(Beginning of Extracted entries)

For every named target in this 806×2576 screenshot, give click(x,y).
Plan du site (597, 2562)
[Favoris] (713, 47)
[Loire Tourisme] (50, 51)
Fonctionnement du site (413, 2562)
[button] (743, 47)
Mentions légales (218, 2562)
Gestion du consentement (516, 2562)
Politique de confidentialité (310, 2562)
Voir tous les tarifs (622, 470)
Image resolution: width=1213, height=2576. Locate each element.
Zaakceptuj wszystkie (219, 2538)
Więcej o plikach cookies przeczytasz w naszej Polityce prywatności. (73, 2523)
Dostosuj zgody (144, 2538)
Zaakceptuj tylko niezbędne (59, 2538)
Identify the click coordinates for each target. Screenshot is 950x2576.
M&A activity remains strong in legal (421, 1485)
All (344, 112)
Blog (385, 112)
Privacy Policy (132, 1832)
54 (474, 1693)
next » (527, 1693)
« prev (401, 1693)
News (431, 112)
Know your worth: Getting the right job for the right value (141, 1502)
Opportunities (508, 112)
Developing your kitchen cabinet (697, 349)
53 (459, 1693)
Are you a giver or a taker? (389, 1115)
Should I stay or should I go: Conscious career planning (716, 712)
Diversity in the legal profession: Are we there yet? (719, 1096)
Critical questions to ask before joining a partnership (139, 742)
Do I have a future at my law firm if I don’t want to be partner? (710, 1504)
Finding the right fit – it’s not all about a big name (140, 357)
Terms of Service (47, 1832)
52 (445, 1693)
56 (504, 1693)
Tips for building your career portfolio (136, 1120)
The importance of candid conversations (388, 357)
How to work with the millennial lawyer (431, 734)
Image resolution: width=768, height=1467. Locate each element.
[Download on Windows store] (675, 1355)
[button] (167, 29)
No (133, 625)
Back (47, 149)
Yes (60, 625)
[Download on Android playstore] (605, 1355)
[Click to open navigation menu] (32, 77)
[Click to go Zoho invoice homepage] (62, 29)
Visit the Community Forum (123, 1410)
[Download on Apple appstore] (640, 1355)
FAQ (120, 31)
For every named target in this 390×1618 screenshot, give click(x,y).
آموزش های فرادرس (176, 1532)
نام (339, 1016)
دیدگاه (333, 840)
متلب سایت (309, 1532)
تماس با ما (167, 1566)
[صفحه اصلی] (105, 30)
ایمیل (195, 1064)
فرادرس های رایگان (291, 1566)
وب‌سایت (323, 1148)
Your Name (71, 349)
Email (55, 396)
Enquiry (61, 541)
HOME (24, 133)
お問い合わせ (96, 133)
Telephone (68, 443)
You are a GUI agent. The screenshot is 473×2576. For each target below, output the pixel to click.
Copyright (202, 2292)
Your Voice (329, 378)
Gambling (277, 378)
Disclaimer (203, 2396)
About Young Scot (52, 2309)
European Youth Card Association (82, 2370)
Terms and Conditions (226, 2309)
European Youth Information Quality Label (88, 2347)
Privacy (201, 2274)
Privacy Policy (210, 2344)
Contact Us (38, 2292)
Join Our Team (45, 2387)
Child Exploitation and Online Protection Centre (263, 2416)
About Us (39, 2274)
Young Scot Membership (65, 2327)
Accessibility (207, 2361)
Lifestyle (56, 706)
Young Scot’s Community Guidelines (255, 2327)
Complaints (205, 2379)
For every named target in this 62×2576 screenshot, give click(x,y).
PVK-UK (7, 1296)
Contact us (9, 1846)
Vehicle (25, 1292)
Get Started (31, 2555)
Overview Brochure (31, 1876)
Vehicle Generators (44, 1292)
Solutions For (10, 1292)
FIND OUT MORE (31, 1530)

(End of Extracted entries)

▸ Task prompt: Within the listing above, the range opens at the line with "56 (504, 1693)" and closes at the line with "[Click to open navigation menu] (32, 77)". Reproduce exactly the lines of that range, including both ends.

▸ Expected output:
56 (504, 1693)
Tips for building your career portfolio (136, 1120)
The importance of candid conversations (388, 357)
How to work with the millennial lawyer (431, 734)
Image resolution: width=768, height=1467. Locate each element.
[Download on Windows store] (675, 1355)
[button] (167, 29)
No (133, 625)
Back (47, 149)
Yes (60, 625)
[Download on Android playstore] (605, 1355)
[Click to open navigation menu] (32, 77)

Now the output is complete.